LISTE DES TÂCHES:
1. Reproduisez fidèlement le passage de l'extrait sur Crew Dragon qui va de « Issue du fameux » jusqu'à « toute la décennie. » inclus.
2. Poursuivez l'extrait sur Crew Dragon à partir de sa dernière phrase.

EXTRAIT DU TEXTE:
════════════════════

Issue du fameux contrat public-privé « Commercial Crew », Crew Dragon est la capsule spatiale habitée de SpaceX. Réutilisable et fortement sollicitée par la NASA, elle embarque des astronautes vers et depuis la Station Spatiale Internationale depuis 2020. Mais elle est aussi disponible pour le tourisme…
Elle devrait voler durant toute la décennie.
Crew Dragon : les origines
Le programme Crew Dragon trouve ses racines il y a presque 15 ans déjà. Avant le contrat que passe la NASA avec SpaceX en janvier 2015 lors de la sélection avec Starliner de Boeing pour amener des astronautes vers et depuis la Station Spatiale Internationale (ISS). En effet, lorsque la NASA« sauve » SpaceX en 2008 en lui confiant la tâche d'emmener du fret sur l'ISS, il y a d'ores et déjà l'ambition d'en faire une version habitée. Les allers-retours des « cargos » Dragon permettront à SpaceX d'acquérir de très nombreux savoir-faire technologiques critiques, que l'entreprise n'aura plus à développer ensuite ! Néanmoins, elle suivra finalement le calendrier de la NASA pour obtenir les financements du programme « Commercial Crew », et obtient en consécration 440 millions, puis 2.6 milliards de dollars lors des différentes étapes du programme. Le 30 mai 2014, Elon Musk donne l'une de ses fameuses « présentations » devant un parterre d'employés et de journalistes et dévoile Crew Dragon.
Crew Dragon est donc une capsule habitée, conçue à l'origine pour embarquer 7 astronautes et pour pouvoir non seulement s'amarrer à la Station spatiale internationale en orbite basse, mais aussi réaliser des missions en solo autour de la Terre et même éventuellement de la Lune. Crew Dragon devait pouvoir décoller avec deux lanceurs différents, et devait même atterrir sur un sol dur sans système de parachutes, en utilisant ses puissants moteurs SuperDraco installés sur ses flancs. Mais attention : ce n'est pas le cas aujourd'hui, car entre la présentation en 2014 et la capsule qu'utilise la NASA depuis 2020, il y a eu de nombreux changements de ses caractéristiques.

════════════════════

ENREGISTREMENTS CONSERVÉS:
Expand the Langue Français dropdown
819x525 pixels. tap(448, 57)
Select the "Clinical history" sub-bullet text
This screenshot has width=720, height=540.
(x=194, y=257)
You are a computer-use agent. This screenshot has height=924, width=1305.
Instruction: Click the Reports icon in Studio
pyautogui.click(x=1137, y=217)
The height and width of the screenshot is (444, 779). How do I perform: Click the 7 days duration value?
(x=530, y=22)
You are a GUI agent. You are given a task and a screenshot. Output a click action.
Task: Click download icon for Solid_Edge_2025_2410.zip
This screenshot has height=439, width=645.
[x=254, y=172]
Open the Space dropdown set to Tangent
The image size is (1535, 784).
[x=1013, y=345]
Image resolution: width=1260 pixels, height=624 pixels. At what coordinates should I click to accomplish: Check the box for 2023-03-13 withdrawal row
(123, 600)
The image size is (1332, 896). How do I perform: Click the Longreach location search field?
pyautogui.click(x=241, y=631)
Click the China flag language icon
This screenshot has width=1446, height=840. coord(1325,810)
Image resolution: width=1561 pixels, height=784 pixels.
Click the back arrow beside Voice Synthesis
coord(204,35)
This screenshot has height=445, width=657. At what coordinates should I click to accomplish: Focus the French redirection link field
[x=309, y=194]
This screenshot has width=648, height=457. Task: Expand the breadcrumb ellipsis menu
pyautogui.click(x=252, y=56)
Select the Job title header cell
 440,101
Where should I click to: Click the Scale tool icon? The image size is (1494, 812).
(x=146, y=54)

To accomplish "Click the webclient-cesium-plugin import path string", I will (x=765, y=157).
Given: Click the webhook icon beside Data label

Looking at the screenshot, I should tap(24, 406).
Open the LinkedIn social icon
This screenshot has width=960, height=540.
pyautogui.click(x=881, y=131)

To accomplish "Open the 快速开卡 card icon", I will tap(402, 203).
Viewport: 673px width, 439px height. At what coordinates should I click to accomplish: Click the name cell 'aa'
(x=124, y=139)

════════════════════

RÉPONSES ATTENDUES:
1.
Issue du fameux contrat public-privé « Commercial Crew », Crew Dragon est la capsule spatiale habitée de SpaceX. Réutilisable et fortement sollicitée par la NASA, elle embarque des astronautes vers et depuis la Station Spatiale Internationale depuis 2020. Mais elle est aussi disponible pour le tourisme…
Elle devrait voler durant toute la décennie.

2.
Crew Dragon, c'est quoi ?
La capsule de SpaceX se compose de deux éléments distincts. D'abord, partie pressurisée en forme de cloche qui abrite les sièges et l'espace de vie pour quatre occupants, mais aussi le système d'éjection d'urgence et le bouclier thermique. Puis il y a le « coffre » (ou trunk en anglais), utilisé pour fournir l'énergie à Crew Dragon avec ses panneaux solaires, mais aussi pour assurer l'aérodynamique de la sonde avec ses ailerons et sa forme allongée. Si la partie pressurisée est réutilisable, le coffre, lui, est largué et se désintègre à chaque vol en entrant dans l'atmosphère. Avec un diamètre de 4 m, 13 tonnes sur la balance et 9,3 mètres cubes pressurisés, elle offre un petit peu moins de volume intérieur que sa concurrente Starliner. La capsule n'est plus prévue pour 7, en particulier à cause du placement des sièges et l'agencement intérieur.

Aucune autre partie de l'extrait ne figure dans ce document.